• [SOURCE RECORDS]

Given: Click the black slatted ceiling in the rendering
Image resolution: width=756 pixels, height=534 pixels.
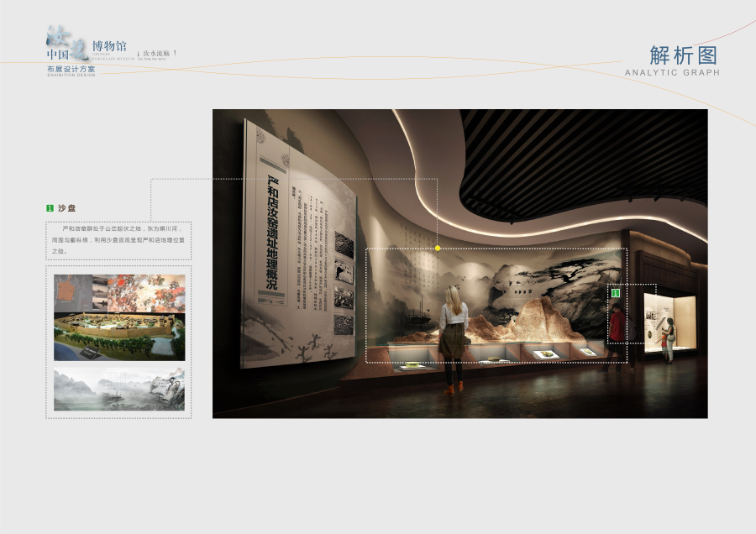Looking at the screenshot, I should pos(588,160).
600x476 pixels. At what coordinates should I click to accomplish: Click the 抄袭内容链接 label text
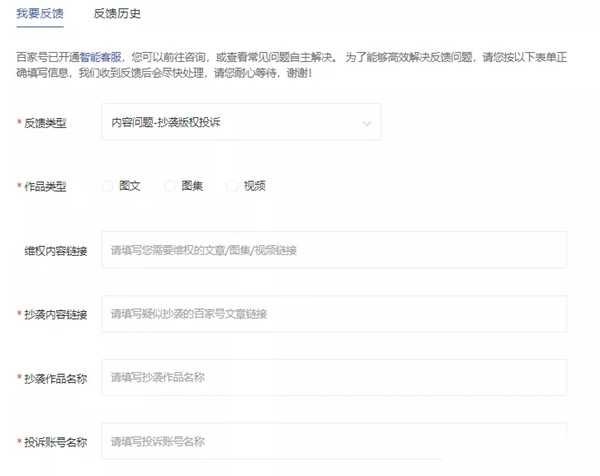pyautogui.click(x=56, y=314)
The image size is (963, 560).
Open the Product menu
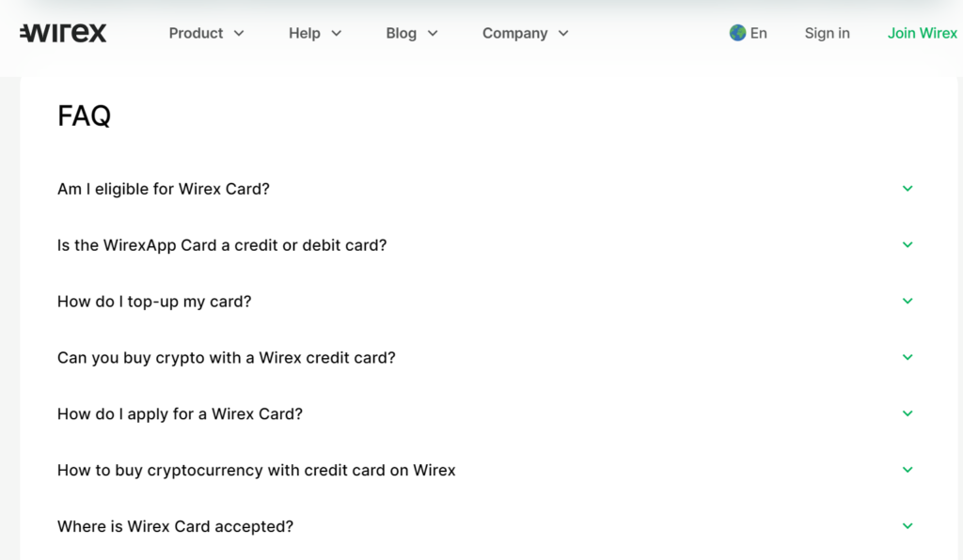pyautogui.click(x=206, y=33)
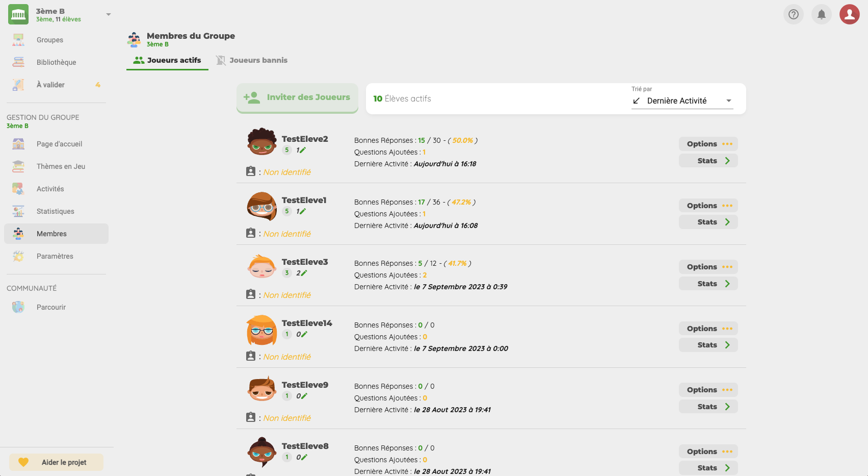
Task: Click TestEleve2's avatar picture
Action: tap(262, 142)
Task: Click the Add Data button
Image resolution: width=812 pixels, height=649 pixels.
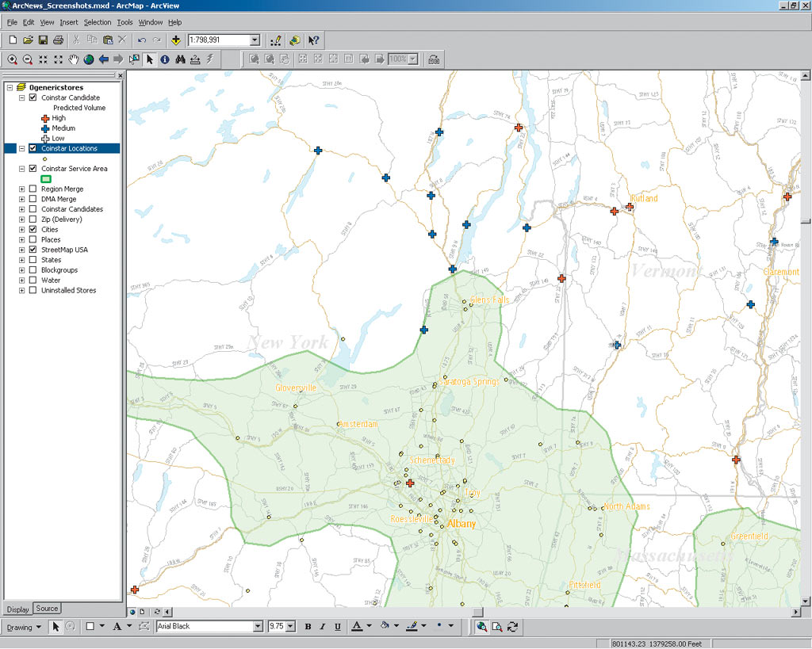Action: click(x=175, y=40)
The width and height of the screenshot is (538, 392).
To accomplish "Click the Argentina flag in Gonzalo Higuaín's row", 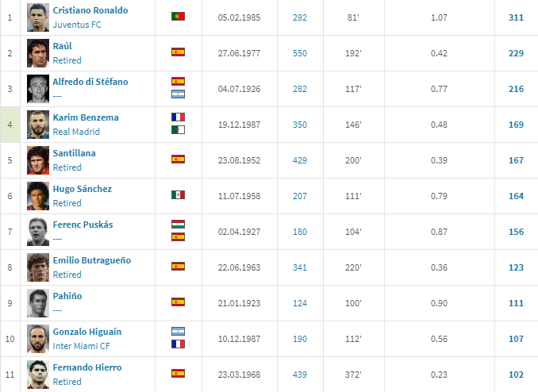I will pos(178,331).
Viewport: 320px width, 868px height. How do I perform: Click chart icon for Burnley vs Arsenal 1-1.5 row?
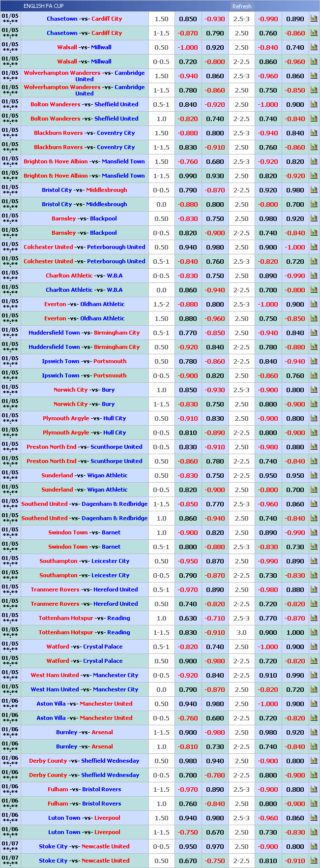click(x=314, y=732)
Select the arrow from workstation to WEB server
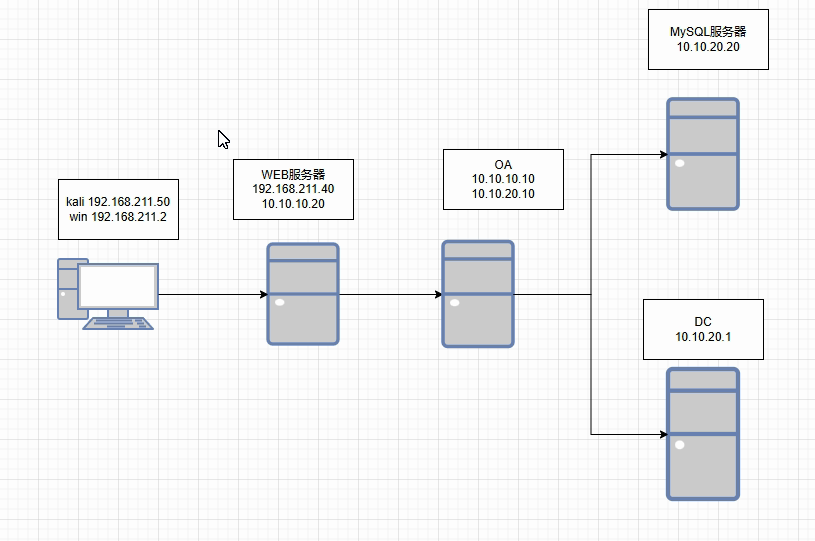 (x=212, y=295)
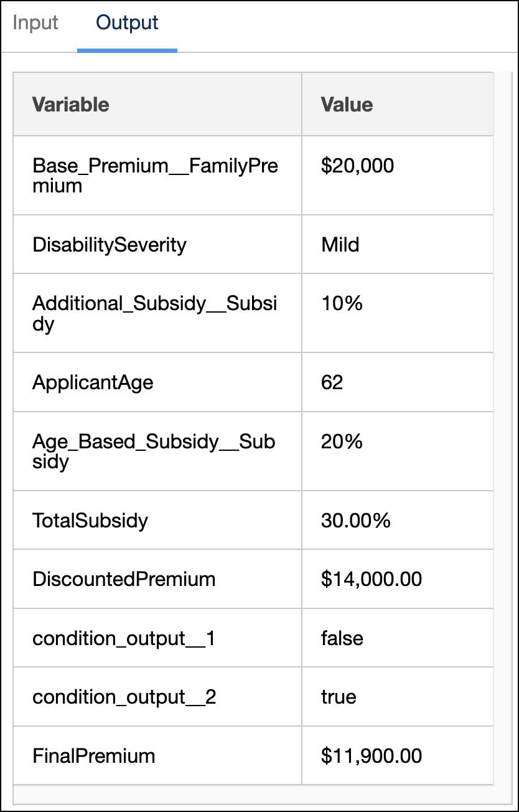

• [PROBLEM STATEMENT] Only the lines above from the one containing "Image resolution: width=756" through the one containing "The width and" should be returned, verbatim and inclusive, with pictures excluded.

• [TASK SOLUTION]
Image resolution: width=756 pixels, height=534 pixels.
Looking at the screenshot, I should pos(588,160).
600x476 pixels. At what coordinates should I click to accomplish: Click the 抄袭内容链接 label text
pyautogui.click(x=56, y=314)
The image size is (963, 560).
Open the Product menu
pyautogui.click(x=206, y=33)
Task: Click TestEleve2's avatar picture
Action: tap(262, 142)
Task: Click the Add Data button
Image resolution: width=812 pixels, height=649 pixels.
Action: click(x=175, y=40)
The width and height of the screenshot is (538, 392).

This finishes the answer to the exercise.